→ **WHAT THE TASK ASKS**
Would you write out the lines from the one containing "Share article via Twitter icon" to the end of the records below, exactly and in full, please?

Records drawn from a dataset
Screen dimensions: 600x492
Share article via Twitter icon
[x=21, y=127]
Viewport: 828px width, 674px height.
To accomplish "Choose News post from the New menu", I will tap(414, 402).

→ **ANSWER SPACE**
Share article via Twitter icon
[x=21, y=127]
Viewport: 828px width, 674px height.
To accomplish "Choose News post from the New menu", I will tap(414, 402).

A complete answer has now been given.